ABOUT THIS TASK: After locating the line with "Given: Click the answer" in the data that follows, return it and every later line exactly, up to and including the line with "You are a computer-use agent. Screen dimensions: 1431x840".

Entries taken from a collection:
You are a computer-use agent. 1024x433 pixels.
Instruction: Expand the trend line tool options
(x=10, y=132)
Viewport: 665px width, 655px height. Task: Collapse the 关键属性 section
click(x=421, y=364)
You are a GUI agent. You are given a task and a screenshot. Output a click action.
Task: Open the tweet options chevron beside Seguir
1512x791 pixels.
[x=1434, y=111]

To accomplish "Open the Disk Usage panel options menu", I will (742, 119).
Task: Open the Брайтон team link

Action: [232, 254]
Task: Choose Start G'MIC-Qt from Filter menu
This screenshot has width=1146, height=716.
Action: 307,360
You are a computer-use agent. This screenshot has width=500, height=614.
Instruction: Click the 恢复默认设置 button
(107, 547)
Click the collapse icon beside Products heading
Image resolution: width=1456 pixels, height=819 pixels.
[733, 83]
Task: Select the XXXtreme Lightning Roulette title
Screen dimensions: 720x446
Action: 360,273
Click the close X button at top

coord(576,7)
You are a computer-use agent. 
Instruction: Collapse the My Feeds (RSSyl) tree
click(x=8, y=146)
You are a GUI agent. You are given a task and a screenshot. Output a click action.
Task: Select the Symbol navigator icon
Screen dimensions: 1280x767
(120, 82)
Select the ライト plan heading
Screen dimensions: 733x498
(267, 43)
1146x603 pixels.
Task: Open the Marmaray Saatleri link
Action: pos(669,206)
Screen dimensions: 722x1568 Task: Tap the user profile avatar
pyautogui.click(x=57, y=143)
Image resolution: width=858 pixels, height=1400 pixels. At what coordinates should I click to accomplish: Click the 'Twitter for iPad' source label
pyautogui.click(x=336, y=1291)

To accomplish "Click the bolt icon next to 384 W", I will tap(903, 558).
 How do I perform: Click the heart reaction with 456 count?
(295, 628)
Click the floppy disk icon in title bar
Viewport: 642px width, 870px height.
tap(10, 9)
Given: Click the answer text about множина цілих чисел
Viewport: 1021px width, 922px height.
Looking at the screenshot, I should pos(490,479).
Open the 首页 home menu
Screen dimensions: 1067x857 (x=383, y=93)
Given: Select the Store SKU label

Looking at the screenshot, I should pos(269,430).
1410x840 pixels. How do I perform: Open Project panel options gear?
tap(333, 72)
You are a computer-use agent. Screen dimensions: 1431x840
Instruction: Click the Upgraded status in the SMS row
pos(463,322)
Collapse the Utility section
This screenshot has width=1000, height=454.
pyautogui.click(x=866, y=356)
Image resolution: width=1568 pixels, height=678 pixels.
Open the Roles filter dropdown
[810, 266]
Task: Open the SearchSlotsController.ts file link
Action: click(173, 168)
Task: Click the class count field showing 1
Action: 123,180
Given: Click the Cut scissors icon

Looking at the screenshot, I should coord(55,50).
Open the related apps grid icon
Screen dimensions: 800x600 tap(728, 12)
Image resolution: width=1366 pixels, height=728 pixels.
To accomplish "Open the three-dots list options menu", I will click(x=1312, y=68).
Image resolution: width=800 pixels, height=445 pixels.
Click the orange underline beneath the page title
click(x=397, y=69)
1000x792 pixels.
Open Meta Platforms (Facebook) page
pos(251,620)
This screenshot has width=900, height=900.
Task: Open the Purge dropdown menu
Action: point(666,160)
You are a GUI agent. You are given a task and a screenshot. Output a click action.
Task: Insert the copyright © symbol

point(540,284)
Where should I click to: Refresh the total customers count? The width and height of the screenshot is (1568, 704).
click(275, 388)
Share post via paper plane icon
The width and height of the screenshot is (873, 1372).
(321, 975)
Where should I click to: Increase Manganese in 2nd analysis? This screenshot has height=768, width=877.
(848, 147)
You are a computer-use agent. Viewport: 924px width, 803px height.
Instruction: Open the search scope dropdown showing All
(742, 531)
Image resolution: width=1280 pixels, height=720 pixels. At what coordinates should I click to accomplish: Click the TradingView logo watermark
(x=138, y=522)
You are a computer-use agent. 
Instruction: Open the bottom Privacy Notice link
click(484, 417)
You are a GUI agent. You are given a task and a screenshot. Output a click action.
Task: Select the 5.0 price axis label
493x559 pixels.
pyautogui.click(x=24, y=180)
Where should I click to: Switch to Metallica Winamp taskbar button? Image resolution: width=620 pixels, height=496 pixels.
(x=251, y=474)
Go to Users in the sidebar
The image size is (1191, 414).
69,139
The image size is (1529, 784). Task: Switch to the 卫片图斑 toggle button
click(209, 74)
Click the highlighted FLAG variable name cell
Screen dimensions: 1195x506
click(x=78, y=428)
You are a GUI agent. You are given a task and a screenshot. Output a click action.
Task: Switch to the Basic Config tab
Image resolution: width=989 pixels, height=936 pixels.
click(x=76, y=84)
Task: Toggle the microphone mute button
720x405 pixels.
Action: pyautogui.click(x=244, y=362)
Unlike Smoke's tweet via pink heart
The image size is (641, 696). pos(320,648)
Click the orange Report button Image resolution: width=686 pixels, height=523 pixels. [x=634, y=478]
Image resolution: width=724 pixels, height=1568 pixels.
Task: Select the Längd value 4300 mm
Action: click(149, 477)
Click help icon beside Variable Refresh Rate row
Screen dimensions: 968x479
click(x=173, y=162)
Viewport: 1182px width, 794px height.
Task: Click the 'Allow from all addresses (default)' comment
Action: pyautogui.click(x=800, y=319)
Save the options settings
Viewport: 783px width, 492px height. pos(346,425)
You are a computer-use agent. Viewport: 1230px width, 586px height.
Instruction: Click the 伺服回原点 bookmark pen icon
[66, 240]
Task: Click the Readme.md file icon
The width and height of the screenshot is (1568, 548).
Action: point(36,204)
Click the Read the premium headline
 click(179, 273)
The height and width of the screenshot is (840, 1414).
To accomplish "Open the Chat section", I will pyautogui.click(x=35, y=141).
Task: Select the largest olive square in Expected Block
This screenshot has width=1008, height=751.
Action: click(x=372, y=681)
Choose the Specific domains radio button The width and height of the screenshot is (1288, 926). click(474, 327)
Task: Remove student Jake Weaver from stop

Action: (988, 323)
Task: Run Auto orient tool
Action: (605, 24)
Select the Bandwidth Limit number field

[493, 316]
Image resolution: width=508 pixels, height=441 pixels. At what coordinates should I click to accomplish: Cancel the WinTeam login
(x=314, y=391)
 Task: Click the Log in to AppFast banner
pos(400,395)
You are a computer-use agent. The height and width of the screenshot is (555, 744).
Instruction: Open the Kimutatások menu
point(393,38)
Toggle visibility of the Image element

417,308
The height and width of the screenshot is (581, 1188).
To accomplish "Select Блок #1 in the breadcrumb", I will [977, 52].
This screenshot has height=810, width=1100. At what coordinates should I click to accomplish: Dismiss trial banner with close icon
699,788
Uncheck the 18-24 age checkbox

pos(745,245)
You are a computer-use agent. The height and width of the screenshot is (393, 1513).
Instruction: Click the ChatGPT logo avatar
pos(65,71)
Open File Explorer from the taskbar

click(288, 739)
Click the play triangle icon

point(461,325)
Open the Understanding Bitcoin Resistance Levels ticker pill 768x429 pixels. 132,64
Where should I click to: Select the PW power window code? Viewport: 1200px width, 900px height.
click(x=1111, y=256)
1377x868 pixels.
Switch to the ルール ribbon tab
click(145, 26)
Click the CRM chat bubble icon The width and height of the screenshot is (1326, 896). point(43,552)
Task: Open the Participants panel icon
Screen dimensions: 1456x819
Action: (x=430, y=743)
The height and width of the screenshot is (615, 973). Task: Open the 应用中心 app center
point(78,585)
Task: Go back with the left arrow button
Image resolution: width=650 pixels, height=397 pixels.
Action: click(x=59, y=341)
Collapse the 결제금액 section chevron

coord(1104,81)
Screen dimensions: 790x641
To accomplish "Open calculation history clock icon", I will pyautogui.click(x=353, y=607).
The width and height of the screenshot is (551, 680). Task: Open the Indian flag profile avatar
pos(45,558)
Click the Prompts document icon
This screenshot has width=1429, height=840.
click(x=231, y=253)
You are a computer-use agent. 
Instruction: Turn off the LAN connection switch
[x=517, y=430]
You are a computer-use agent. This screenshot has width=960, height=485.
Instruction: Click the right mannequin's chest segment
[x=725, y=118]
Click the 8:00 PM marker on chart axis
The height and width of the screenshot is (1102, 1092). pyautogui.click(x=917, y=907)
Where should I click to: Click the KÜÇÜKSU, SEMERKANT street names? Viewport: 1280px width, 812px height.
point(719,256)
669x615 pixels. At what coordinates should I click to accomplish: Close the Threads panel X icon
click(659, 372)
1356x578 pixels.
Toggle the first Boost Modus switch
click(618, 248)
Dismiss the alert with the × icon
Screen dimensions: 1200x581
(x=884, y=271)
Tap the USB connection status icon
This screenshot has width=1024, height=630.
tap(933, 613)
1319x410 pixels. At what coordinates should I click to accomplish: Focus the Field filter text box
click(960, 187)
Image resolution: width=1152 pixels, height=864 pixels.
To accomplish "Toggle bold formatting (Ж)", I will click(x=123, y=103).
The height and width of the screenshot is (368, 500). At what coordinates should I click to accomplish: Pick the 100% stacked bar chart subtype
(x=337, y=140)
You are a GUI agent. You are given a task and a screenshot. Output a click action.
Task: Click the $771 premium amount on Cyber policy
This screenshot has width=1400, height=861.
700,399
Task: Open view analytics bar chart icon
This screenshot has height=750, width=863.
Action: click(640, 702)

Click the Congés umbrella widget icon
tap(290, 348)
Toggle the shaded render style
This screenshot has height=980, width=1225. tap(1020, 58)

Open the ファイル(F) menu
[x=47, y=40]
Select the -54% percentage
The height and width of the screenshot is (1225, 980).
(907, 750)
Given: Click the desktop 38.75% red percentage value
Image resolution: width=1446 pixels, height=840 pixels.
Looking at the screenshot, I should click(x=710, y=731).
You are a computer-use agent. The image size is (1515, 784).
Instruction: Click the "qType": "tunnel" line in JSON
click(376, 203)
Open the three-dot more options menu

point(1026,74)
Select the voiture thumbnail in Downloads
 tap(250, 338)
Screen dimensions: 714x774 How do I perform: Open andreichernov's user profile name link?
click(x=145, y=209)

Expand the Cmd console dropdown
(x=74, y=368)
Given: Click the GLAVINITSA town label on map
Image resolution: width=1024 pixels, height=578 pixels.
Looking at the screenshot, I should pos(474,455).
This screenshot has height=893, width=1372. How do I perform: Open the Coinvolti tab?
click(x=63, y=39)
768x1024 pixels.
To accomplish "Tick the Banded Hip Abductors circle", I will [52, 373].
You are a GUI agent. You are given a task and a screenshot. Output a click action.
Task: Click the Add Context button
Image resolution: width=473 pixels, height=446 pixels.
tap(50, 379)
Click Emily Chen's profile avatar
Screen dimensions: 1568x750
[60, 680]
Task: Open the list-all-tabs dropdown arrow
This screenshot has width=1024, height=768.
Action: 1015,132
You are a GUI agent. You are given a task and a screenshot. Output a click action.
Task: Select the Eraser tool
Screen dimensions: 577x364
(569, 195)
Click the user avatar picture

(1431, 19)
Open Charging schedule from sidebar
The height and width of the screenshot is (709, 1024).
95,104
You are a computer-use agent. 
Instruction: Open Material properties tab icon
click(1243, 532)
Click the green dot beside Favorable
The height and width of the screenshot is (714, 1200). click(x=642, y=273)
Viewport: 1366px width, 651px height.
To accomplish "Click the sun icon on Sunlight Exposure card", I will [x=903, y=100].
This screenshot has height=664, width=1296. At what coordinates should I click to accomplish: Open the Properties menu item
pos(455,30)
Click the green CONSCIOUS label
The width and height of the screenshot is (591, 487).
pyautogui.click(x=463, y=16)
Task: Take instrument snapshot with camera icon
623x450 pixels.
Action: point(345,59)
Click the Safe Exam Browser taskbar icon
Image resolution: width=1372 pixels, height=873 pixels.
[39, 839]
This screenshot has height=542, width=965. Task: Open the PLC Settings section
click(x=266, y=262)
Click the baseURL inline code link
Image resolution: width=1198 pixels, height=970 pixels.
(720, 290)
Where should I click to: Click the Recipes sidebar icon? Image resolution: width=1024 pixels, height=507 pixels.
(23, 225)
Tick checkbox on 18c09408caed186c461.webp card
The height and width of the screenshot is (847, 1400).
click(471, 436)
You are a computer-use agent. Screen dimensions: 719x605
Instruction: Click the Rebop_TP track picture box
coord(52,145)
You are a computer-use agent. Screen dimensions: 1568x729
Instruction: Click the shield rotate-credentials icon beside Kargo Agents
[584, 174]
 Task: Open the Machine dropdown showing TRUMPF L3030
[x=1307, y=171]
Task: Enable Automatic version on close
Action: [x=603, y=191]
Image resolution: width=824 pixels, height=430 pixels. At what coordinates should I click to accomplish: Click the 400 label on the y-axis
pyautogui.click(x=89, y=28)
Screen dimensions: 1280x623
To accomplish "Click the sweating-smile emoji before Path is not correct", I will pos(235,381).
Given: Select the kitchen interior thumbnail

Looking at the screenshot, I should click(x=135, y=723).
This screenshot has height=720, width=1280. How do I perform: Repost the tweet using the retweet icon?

YOUR RESPONSE:
Given: Click the answer text about множина цілих чисел
Viewport: 1021px width, 922px height.
Looking at the screenshot, I should pos(490,479).
Open the 首页 home menu
Screen dimensions: 1067x857 (x=383, y=93)
Given: Select the Store SKU label

Looking at the screenshot, I should pos(269,430).
1410x840 pixels. How do I perform: Open Project panel options gear?
tap(333, 72)
You are a computer-use agent. Screen dimensions: 1431x840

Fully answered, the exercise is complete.